おはようございます。
本日の読書レビューは、アガサ・クリスティーが1923年に書き溜めた、ポワロ物の短編集『ポワロ登場』2巻目です。
イギリスでは、1924年に出版されているようですね。
今回もグーテンベルク21より!
『ポワロ登場』2に収録されている5作品です。
消えた遺言書
ポワロがヘイスティング大尉とアパルトマンで過ごしていたところ、ある勝ち気な若い女性が現れます。
美人でしたが、ヘイスティング大尉は苦手なタイプのご様子……。
その女性からの依頼は、叔父アンドルーからの遺言書を探してほしいとのこと。
アンドルーは、農業で莫大な財産を築きました。
その女性は、両親を早くに亡くしたので、この叔父に引き取られたのです。
アンドルーは古いタイプの人間で、「女に学はいらん!」というタイプ。
しかし、女性は奨学金を受けて、進学に成功しました。
しかし、叔父も年老いて、賢く自立した女性に成長した姪に、「変わった遺言状」を残して病気で亡くなりました。
その内容とは?
- 死後1年間は家と家具は好きにしていい
- その間に姪は、利発で頭の良いことを証明できるだろう
- 1年が過ぎたら、私のほうが頭が良かったことになる。
- 財産は姪に与えず、すべてを慈善団体に寄付する
となっていました。
この賢い姪は、2の自身の知性が試されていることを悟ります。
ポワロは、この女性の遺言状のありかを、つきとめられるのでしょうか?
戦勝舞踏会事件
この短編小説、実は、アガサのポワロものの第2作となるのだそうです。
『ザ・スケッチ』という紙面の1923年3月7日号に掲載された作品です。
第一次世界大戦直後の事件という設定で、なんと、依頼者は、ロンドン警視庁のジャップ警部です!
事件そのものは、新聞報道で、世間にも知られていました。
戦争が終わり、その記念舞踏会は、コロッソス・ホールという優美な会場で開催され、ロンドン中の名士が集まっていたのです。
ヨーロッパ特有の仮面舞踏会で、参加者は、思い思いに変装していました。
そこへ、クロンショー卿が到着。
クロンショー卿は、パーティーのカウントダウンの前にココという、ある有名俳優の妻と口論になったのを目撃されています。

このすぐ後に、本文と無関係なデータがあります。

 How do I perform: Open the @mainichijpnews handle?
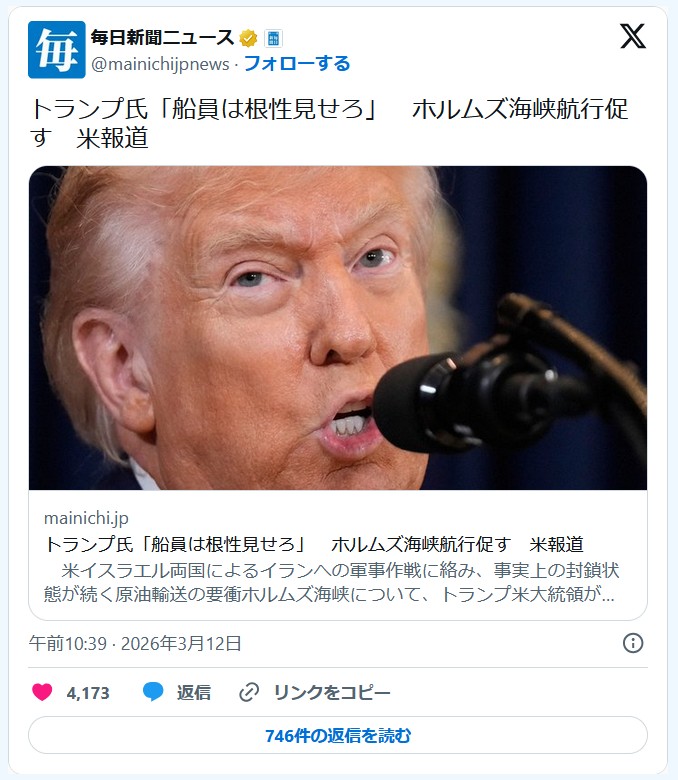point(160,64)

その後、会場の2階でクロンショー卿の遺体が発見されます。
ココという女性が怪しいと思われましたが、別の場所でココも遺体で発見されました。
2人の関係は?
ココの夫が怪しいのでしょうか?
マーキット・ベイジングの謎
出版社によっては、『マーケット・ベイジングの謎』と訳されていますね。
このタイトルは、イギリスの地方の名前(物語上の架空の地)のようです。
ロンドン警視庁のジャップ警部のお誘いで、ポワロとヘイスティング大尉は、マーキット・ベイジングへ休暇で訪れます。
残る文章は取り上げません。